Run k hiring rounds. Each round, peek at the tops of frontHeap and backHeap. If frontHeap is empty or backHeap's top is strictly cheaper, hire from backHeap; otherwise hire from frontHeap (front wins on ties). Add the hired cost to the running total.

After hiring from frontHeap, check if left <= right. If so, push (costs[left], left) into frontHeap and increment left. After hiring from backHeap, check if left <= right. If so, push (costs[right], right) into backHeap and decrement right. This maintains the invariant that each heap always has the best available candidates from its side.

After k iterations, return the accumulated total cost. The loop naturally handles the case where the middle region runs out — once left > right, no refilling happens and the heaps shrink round by round until all k hires are complete.

Consider costs = [17, 12, 10, 2, 7, 2, 11, 20, 8], k = 3, candidates = 4. n = 9. frontHeap is initialized with indices 0-3: costs [17, 12, 10, 2] → min-heap top is (2, 3). backHeap is initialized with indices 5-8: costs [2, 11, 20, 8] → min-heap top is (2, 5). left = 4, right = 4.

Round 1: frontHeap top = (2, 3), backHeap top = (2, 5). Tie on cost — hire from front. Hire index 3, cost 2. Refill front: push (costs[4], 4) = (7, 4). left becomes 5. Total = 2.

Round 2: frontHeap top = (7, 4), backHeap top = (2, 5). Back is cheaper. Hire index 5, cost 2. Refill back: left (5) > right (4) — no refill. Total = 4. Round 3: frontHeap top = (7, 4), backHeap top = (8, 8). Front is cheaper. Hire index 4, cost 7. Total = 11. Answer: 11.

In Python, use heapq for both heaps. Initialize frontHeap with heapq.heapify on the first candidates (cost, index) pairs. Build backHeap similarly from the tail. The main loop uses heapq.heappop and heapq.heappush. Time complexity: O(candidates * log(candidates)) init + O(k * log(candidates)) loop. Space: O(candidates) for both heaps combined.

In Java, use PriorityQueue<int[]> with a comparator that first compares cost (a[0] vs b[0]) then index (a[1] vs b[1]) for tie-breaking. Populate both queues in initialization loops, then run the k-round hiring loop with offer and poll operations. The logic mirrors the Python version exactly.

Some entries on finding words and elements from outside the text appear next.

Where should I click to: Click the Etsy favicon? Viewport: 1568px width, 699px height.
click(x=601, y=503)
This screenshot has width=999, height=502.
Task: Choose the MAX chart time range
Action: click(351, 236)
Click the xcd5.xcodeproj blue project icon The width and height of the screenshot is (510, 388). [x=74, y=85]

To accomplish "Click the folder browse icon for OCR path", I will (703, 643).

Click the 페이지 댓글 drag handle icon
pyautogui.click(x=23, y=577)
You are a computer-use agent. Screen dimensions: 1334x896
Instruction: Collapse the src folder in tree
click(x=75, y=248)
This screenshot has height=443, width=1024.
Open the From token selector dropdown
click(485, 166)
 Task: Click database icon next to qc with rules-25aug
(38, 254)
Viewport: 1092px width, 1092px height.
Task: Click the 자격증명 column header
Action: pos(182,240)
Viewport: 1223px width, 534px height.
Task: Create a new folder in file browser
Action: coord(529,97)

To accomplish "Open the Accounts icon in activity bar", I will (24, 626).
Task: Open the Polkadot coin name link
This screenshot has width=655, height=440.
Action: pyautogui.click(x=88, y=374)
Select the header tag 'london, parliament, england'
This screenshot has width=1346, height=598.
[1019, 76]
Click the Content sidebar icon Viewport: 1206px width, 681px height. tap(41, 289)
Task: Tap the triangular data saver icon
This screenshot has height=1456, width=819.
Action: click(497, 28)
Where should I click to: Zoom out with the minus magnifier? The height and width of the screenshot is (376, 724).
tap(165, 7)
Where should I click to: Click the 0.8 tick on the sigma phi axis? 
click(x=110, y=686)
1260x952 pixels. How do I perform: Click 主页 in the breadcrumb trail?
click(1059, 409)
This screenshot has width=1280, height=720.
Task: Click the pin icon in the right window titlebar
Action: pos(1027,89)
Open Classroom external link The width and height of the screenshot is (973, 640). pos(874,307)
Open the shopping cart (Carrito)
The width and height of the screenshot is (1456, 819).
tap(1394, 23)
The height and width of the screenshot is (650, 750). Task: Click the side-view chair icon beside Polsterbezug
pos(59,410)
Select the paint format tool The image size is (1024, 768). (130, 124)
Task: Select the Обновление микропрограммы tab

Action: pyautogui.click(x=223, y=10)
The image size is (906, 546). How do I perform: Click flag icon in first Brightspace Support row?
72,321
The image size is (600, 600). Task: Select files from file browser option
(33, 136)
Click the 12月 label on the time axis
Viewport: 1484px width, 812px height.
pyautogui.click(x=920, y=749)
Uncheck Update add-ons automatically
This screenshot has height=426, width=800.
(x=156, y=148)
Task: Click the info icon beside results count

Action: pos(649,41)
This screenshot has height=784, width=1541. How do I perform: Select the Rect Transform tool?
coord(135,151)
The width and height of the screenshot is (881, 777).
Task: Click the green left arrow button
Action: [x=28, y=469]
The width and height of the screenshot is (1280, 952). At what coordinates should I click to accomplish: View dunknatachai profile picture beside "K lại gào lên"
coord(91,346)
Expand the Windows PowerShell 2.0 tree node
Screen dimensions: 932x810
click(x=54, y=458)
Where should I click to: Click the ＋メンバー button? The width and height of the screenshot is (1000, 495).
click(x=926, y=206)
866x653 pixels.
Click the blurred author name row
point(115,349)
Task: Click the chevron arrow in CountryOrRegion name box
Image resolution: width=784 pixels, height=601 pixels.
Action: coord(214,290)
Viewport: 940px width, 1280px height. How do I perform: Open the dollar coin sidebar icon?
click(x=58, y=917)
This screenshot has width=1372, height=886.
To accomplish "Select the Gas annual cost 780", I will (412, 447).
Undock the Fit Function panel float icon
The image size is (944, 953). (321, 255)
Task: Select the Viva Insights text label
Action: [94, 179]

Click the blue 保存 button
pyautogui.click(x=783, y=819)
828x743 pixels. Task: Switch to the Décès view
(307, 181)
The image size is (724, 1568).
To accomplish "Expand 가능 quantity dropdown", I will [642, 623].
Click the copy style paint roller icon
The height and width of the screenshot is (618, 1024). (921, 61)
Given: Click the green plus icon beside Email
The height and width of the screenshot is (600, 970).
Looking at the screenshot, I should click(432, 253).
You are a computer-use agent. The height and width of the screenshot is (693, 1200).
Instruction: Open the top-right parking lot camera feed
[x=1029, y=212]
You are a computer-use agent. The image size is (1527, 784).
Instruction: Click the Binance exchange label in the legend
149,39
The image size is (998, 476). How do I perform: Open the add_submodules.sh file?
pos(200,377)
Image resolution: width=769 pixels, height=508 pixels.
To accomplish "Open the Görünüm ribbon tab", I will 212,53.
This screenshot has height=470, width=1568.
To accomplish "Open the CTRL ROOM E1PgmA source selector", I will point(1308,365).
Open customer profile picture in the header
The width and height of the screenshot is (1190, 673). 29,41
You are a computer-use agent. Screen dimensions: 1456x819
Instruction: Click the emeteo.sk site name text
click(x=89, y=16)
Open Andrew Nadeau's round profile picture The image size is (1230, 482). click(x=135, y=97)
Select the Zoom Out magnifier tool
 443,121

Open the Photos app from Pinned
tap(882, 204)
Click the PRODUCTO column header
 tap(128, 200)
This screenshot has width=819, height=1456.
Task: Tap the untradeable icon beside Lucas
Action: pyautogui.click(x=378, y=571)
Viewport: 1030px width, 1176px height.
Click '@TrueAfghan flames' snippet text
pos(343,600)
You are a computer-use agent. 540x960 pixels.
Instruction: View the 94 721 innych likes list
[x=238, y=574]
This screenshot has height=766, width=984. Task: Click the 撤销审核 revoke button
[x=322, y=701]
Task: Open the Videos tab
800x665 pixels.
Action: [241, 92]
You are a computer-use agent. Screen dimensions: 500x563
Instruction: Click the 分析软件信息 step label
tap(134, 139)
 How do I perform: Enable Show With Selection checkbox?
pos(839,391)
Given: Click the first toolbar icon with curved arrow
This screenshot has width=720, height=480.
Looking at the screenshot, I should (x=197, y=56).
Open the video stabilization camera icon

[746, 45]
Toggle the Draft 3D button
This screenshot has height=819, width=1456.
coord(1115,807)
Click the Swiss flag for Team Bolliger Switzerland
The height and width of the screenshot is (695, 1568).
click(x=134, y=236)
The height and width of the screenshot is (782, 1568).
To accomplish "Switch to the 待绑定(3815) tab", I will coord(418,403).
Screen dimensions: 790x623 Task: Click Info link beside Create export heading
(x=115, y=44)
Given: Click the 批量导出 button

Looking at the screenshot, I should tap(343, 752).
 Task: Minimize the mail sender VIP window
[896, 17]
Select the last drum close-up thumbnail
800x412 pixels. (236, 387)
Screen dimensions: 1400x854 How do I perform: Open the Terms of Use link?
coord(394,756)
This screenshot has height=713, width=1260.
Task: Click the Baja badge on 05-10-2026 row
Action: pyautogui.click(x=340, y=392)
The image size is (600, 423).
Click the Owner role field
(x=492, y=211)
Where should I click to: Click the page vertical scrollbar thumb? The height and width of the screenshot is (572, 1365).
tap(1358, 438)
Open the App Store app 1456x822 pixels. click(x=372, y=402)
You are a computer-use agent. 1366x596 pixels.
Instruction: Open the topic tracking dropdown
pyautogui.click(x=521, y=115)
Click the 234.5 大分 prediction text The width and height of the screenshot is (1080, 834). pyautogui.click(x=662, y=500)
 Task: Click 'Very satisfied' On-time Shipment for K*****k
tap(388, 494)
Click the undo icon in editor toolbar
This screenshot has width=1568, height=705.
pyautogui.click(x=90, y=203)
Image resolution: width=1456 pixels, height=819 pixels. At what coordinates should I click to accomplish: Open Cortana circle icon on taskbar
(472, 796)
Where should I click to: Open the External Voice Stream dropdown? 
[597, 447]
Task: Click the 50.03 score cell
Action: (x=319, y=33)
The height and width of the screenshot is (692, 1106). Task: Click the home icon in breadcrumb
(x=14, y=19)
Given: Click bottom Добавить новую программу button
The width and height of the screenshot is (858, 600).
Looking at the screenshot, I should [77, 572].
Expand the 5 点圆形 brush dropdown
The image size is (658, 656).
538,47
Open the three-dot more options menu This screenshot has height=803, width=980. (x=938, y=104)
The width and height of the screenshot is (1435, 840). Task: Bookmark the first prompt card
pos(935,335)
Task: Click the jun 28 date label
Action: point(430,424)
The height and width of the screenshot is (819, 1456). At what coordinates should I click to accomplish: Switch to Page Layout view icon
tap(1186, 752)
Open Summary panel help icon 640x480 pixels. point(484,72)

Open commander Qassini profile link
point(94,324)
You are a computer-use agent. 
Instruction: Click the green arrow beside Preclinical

Edge cases to handle: when candidates >= n/2, the windows fully overlap — initialize only frontHeap with all workers and skip backHeap entirely. When n <= 2 * candidates, use left > right check from the start to avoid double-inserting any worker. Both languages handle this with the same pointer boundary checks.

Total Cost to Hire K Workers belongs to the two-heap and sliding-window-heap family. Maximum Subsequence Score (LeetCode 2542) uses a min-heap of size k to greedily maximize a sum-times-minimum score — a direct companion problem that shares the "maintain top-k with a heap" insight. Kth Largest Element in a Stream (LeetCode 703) introduces the canonical min-heap-of-size-k pattern for online data.

Course Schedule III (LeetCode 630) uses a max-heap to greedily swap out the longest course when the time budget is exceeded — the same "evict the worst, keep the best" strategy. The Find Median from Data Stream problem (LeetCode 295) is the classic two-heap problem where front and back heaps represent lower and upper halves of a sorted stream.

The unifying principle across all these problems: when you need efficient access to the minimum or maximum of a dynamically changing subset, a heap lets you do it in O(log n) per operation rather than O(n) per scan. Recognizing when to use one heap vs two heaps vs a heap + pointer is the key skill this problem family develops.